The null character is written as '\0'. The use of the backslash \ creates an escape sequence that can be used to denote characters that would otherwise not visible on screen. For instance, besides '\0', we will likely encounter '\n' (the newline character) '\t' (the tab character) and '\a' (the beep character) regularly.

Furthermore, since we already use \ to indicate the escape sequence, ' to indicate a character, and " to indicate a string, in order to use these characters, we need to "escape" them -- we use '\' for the backslash character, '\'', the single quote character, and the '\"' double quote character.

String Literals

A string literal refers to a string written between two " characters, such as "Hello world!". Such a string are still internally stored as an array of char values. The location these arrays are stored depend on the platform, but usually they are stored in a read only region of the memory called the text region. These strings are not meant to be modified. Hence, trying something like this:

char *str1 = "Hello!";
str1[5] = '.';

is not allowed and would crash your program.

The following, however, is OK:

char str2[7] = "Hello!";
str2[5] = '.';

The differences between the two is that, str1 points to a read-only region in the memory, while str2 contains a copy of the string on the stack.

Empty String

We commonly use the empty string "" to indicate a special condition or to initialize a string variable, where appropriate.

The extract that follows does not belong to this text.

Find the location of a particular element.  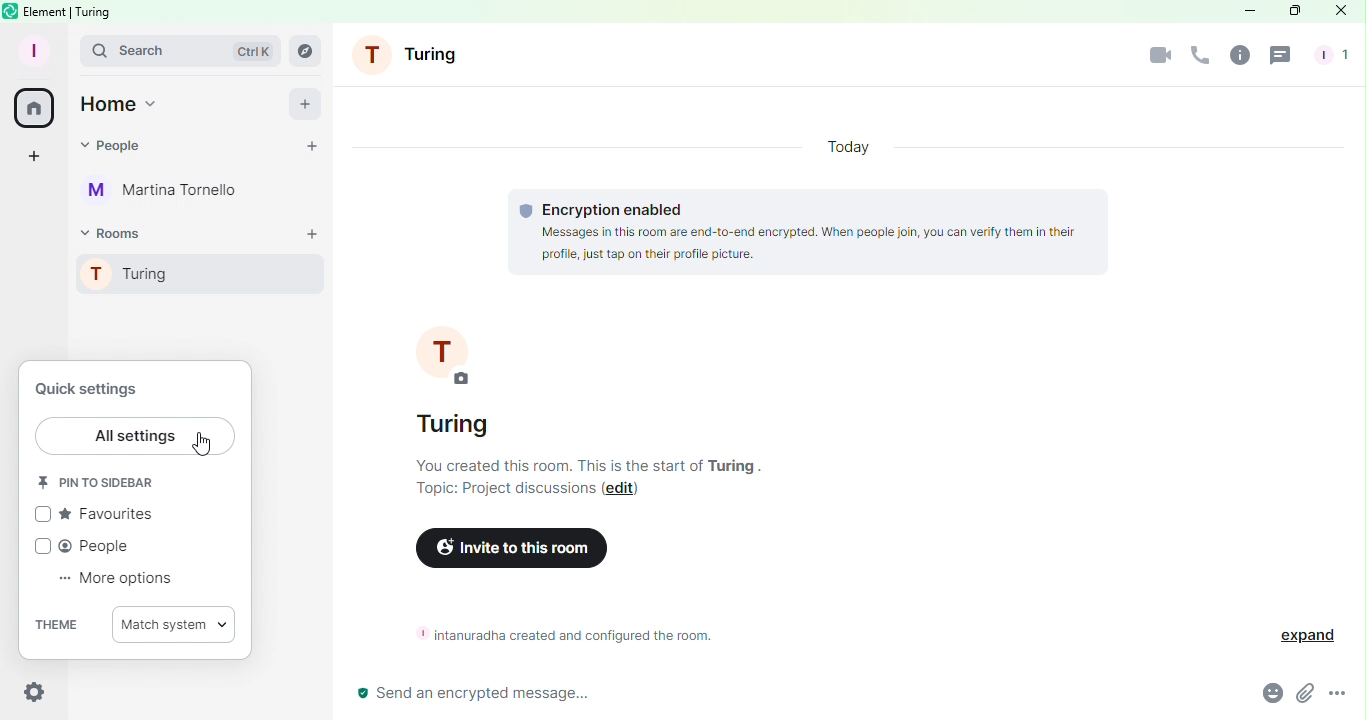

Start chat is located at coordinates (306, 146).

The empty string is basically an array where the 0-th element is '\0'.

CS1010 I/O Library

The CS1010 I/O library provides two functions, one to read a word (separated by white-space characters) and the other to read a line (separated by a newline character). They are cs1010_read_word() and cs1010_read_line() respectively. We can also read multiple words and multiple lines with cs1010_read_word_array() and cs1010_read_line_array(). The results are stored in an array of strings.

Problem Set 16

Problem 16.1

Write the following functions (without calling the standard C functions declared in <string.h> such as strlen, strcmp, strstr):

a) long string_length(char *str) return the length (i.e., the number of characters) of the string str.

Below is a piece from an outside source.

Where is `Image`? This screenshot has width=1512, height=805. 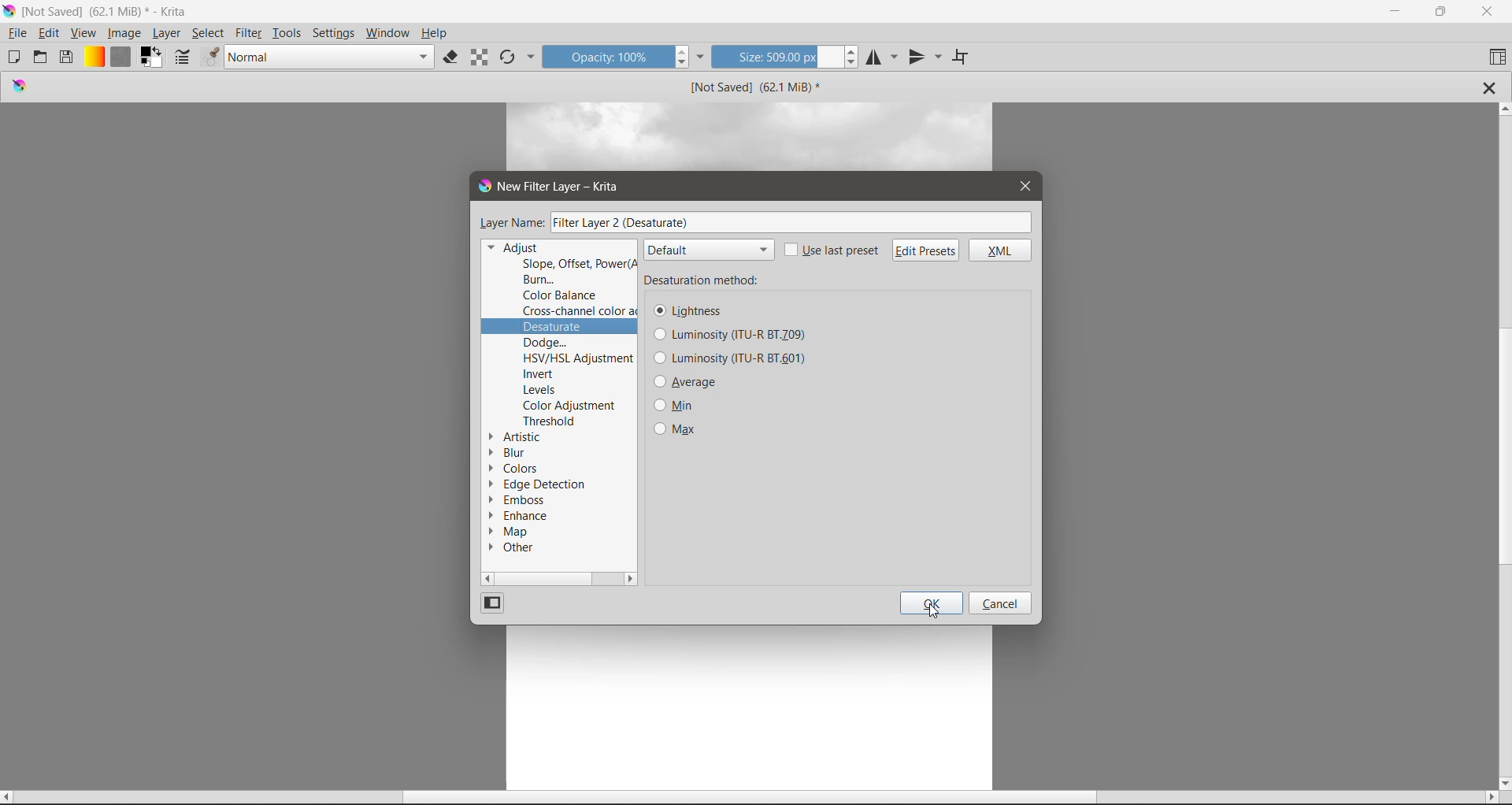
Image is located at coordinates (125, 32).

b) bool string_equal(char *str1, char *str2) return true if the two strings str1 and str2 contains exactly the same content, false otherwise. (Note: str1 == str2 does not compare if two strings have the same content. (Why?))

c) char *string_in_string(char *needle, char *haystack) return a pointer to the first character of the first occurance of needle in haystack, if found. If needle does not occur anywhere in haystack, return NULL. If needle is an empty string, haystack is returned.